Хотя я понимал не все, что происходило на сцене театра, но как-то подсознательно улавливал все справедливое и несправедливое. Если не в моем мировосприятии, то по крайней мере в моем сознании каждая пьеса совершала огромный переворот.


Но я бывал в театре и легальным путем: моя мать и сестры очень любили театр и часто брали меня с собой. Как-то в город приехала еврейская труппа Фишзона, она ставила много спектаклей по рассказм Шолом Алейхема и на тему еврейской истории. Узнав, что для спектакля «Бар Кохба» нужны статисты, я пришел в театр и попросил принять меня. Я попал в особый, наполненный романтикой мир. Хорошо помню мое участие в спектакле «Бар Кохба», сюжетом которого послужили эпизоды известного исторического события – восстания иудеев Палестины в 132—135 годах нашей эры против римского господства. В спектакле было показано, что вначале иудеи под руководством Бар Кохбы разгромили войска римлян, но в дальнейшем потерпели жестокое поражение. И вот наступил торжественный момент. В спектакле принимали участие около 20 мальчиков, в основном гимназисты и ученики школ. Зал был переполнен. Одетые в бархат, парчу и головные уборы из золотой бумаги мальчики с важным видом несли шлейф иудейской царицы, казавшейся мне необыкновенной красавицей. Царица красивым меццо-сопрано печально пела куплеты о жизни своего народа. Но мне казалось, что все зрители смотрят на меня. Я был из мальчиков самым маленьким по росту, и мне досталась привилегия поднести на бархатной подушечке дары иудейской царице. Я важно встал на колени, вытянул руки с подушечкой, на которой лежали фальшивые драгоценности. Царица меня поцеловала в лоб. На свете не было более счастливого человека, чем я.
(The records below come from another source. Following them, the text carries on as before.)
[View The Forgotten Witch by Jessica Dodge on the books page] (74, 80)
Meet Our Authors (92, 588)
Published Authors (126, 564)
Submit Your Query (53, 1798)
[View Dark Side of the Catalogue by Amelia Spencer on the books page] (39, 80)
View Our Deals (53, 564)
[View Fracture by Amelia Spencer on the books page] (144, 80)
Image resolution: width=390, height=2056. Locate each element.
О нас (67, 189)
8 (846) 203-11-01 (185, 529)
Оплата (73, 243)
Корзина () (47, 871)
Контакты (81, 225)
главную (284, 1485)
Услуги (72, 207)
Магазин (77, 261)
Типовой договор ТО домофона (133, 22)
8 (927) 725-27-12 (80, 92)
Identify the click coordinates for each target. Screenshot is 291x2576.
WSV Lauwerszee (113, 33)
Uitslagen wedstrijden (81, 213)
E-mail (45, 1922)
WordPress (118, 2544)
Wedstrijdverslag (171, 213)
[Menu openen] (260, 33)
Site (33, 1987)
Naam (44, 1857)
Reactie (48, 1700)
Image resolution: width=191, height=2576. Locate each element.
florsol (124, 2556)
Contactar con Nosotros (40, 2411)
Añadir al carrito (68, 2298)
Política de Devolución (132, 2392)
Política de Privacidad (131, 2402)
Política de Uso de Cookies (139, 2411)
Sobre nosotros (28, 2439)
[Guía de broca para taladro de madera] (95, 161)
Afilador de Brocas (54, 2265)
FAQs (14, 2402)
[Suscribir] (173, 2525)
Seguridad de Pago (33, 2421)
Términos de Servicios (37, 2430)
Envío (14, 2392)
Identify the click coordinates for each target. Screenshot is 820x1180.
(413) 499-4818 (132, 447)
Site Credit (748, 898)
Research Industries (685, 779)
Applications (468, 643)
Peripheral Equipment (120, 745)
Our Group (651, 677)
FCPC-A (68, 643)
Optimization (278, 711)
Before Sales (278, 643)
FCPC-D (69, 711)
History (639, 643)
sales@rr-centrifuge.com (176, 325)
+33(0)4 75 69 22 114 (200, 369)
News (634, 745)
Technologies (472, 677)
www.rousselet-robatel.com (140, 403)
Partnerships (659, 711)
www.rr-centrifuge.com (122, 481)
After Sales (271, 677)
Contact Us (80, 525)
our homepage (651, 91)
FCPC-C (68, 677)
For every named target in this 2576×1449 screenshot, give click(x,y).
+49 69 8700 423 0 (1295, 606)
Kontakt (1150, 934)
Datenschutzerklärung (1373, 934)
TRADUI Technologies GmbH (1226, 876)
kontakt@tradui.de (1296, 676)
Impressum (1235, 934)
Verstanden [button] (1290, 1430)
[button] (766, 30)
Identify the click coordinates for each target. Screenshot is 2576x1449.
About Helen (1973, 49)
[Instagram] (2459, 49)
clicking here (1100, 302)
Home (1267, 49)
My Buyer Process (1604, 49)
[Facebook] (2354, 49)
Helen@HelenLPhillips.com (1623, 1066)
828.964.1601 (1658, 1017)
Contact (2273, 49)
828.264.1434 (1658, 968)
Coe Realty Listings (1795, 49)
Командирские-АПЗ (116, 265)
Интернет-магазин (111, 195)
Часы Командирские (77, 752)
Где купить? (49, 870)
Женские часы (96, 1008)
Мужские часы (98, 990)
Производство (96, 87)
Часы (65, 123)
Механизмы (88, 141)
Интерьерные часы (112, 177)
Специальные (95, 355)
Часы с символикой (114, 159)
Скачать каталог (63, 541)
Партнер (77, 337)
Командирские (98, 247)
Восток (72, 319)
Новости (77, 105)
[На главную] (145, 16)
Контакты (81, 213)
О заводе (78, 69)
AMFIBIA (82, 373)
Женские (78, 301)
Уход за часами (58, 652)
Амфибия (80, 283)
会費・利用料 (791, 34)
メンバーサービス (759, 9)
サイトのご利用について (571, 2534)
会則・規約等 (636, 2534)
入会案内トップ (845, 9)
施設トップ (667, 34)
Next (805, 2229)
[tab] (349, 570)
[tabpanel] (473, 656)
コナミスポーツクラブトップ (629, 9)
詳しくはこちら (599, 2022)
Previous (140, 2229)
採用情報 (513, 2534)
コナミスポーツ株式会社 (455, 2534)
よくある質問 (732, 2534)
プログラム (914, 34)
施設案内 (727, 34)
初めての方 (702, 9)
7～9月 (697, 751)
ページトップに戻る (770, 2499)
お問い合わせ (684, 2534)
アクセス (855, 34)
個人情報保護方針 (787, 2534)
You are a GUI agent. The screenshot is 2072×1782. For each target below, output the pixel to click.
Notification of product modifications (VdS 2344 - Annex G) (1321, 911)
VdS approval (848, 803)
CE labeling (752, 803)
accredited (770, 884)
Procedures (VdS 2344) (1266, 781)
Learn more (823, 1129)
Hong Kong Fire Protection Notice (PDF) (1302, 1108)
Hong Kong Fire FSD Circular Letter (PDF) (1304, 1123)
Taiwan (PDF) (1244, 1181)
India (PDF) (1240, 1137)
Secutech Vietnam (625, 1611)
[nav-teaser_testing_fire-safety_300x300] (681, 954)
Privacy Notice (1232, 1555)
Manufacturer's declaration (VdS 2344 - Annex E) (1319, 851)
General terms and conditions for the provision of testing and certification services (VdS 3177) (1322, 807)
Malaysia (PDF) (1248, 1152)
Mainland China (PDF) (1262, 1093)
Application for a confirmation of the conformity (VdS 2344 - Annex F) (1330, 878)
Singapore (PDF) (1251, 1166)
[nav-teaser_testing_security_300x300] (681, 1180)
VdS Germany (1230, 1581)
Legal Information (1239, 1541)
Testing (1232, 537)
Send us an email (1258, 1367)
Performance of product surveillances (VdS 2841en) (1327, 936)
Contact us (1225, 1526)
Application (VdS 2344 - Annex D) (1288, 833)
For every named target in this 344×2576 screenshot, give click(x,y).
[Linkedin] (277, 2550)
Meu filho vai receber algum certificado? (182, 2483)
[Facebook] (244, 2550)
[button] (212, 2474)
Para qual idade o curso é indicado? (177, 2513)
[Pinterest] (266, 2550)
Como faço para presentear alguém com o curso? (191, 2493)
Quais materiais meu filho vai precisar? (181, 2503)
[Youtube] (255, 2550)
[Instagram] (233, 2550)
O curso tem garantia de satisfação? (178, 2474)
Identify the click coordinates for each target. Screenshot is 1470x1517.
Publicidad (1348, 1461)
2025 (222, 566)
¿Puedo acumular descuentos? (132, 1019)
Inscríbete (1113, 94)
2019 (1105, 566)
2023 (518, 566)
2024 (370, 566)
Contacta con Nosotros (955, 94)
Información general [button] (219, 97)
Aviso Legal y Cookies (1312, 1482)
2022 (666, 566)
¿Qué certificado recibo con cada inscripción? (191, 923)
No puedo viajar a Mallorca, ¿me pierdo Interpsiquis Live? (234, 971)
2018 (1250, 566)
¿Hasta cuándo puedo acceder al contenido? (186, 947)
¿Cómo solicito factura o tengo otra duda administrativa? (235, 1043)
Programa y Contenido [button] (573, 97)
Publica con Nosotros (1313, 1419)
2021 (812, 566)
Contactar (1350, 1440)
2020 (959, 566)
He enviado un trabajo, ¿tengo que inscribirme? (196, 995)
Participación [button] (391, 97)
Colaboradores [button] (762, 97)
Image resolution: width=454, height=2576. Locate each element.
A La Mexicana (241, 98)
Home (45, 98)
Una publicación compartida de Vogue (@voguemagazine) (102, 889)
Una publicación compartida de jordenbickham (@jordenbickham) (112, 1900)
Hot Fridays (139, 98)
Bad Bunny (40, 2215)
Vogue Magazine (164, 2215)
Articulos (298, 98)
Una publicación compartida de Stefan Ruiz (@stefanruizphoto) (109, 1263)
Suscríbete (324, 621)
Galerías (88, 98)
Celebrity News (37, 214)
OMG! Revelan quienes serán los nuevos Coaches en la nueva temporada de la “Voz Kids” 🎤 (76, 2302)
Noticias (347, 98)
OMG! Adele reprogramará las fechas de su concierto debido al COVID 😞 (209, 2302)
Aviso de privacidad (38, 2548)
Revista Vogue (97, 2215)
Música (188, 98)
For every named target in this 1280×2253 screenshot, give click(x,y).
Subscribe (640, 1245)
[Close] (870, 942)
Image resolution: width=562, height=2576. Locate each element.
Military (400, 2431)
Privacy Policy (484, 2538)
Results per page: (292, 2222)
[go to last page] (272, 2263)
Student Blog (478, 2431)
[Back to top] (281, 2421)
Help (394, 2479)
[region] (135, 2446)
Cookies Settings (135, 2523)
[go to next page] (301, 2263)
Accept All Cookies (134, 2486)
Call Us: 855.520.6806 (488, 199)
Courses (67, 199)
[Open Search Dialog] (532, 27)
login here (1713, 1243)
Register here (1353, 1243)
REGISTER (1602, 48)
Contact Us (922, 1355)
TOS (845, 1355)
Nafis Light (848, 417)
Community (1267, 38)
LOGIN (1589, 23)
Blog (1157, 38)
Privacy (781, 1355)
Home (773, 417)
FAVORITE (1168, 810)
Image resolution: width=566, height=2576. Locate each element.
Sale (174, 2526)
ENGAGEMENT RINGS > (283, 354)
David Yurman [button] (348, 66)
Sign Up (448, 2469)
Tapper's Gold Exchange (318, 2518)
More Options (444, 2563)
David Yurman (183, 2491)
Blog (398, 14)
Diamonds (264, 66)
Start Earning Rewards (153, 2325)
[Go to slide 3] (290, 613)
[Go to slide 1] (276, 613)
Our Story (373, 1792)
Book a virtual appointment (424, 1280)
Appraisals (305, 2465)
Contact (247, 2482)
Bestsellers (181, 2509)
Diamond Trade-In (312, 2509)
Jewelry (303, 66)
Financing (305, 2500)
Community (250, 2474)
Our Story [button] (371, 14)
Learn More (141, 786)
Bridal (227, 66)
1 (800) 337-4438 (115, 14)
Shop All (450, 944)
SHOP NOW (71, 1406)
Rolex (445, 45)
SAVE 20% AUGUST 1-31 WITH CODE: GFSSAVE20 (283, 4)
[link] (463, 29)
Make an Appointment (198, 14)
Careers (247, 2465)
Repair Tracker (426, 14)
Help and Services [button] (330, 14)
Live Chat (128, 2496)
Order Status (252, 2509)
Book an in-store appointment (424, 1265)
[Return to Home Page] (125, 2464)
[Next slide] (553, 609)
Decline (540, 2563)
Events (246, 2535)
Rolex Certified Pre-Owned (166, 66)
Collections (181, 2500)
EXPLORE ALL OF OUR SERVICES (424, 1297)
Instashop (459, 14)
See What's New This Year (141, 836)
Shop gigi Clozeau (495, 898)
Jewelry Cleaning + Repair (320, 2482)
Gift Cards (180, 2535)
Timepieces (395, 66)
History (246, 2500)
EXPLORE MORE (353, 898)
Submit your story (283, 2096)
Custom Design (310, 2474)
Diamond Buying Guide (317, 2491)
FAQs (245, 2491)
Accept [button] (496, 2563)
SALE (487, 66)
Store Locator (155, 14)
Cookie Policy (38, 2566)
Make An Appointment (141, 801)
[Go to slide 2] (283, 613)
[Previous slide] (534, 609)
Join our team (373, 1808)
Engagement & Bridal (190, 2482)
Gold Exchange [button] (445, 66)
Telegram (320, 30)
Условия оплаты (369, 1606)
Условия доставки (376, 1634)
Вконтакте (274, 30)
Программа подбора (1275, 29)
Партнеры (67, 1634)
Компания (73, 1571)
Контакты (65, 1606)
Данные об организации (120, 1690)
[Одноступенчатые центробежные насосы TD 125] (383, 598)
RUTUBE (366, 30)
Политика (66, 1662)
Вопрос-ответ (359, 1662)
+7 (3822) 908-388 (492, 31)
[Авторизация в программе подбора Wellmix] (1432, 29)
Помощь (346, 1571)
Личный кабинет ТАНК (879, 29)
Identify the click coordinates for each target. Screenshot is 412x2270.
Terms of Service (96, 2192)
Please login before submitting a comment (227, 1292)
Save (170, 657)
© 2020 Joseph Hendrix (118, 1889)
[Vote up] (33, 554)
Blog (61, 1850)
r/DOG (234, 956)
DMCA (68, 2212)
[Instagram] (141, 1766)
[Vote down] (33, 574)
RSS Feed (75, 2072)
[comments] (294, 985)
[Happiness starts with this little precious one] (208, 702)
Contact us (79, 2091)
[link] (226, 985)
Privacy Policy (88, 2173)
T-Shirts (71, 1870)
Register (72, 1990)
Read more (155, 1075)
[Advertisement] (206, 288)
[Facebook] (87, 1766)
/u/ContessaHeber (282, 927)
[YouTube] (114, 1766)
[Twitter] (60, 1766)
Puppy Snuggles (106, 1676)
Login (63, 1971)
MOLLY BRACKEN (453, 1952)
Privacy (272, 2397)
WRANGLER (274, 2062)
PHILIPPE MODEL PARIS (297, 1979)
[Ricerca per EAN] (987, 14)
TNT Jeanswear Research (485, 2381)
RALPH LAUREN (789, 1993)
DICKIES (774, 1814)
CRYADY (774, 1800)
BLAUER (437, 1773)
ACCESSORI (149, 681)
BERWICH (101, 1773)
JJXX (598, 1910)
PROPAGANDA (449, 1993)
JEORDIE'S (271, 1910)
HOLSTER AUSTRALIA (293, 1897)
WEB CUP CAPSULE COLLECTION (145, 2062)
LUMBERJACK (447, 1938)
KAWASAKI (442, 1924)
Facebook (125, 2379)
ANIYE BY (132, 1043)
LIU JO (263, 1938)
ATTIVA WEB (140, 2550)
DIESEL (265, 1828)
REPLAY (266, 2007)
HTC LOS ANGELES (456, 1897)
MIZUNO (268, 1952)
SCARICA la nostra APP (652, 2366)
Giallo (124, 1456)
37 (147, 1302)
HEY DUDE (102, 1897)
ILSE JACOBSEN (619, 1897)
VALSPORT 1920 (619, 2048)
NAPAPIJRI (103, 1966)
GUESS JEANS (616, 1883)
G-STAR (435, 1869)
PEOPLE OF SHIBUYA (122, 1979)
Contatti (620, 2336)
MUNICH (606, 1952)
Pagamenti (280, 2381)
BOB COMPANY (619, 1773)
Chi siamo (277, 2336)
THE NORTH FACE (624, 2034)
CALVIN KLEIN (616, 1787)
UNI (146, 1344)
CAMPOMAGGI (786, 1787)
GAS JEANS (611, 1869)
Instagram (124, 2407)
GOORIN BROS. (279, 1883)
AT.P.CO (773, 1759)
После спектакля меня погладил по голове суфлер и сказал, что я буду хорошим артистом.


С тех пор я мечтал стать артистом. Я не пропускал ни одного спектакля, хотя у меня было мало средств, чтобы покупать билеты. Поэтому я решил бесплатно помогать в работе по оформлению сцены. Перетаскивал реквизит, ящики, доски, подметал сцену, помогал гримеру, вытряхивая слежавшиеся парики. Я готов был выполнить любое распоряжение администраторов, артистов и дирижера оркестра. Очень скоро я стал своим человеком за кулисами, присутствовал на репетициях и, конечно, был непременным зрителем всех постановок. Я жил театром, дома пытался разговаривать высоким стилем, подражал голосу и манерам любимых артистов. Песни, особенно романсы, я пел всюду, где находились слушатели. Чаще всего ими были мои сестры и братья, мать и все мои друзья по дому. Особенно часто я пел «Белую акацию» и «Чайку».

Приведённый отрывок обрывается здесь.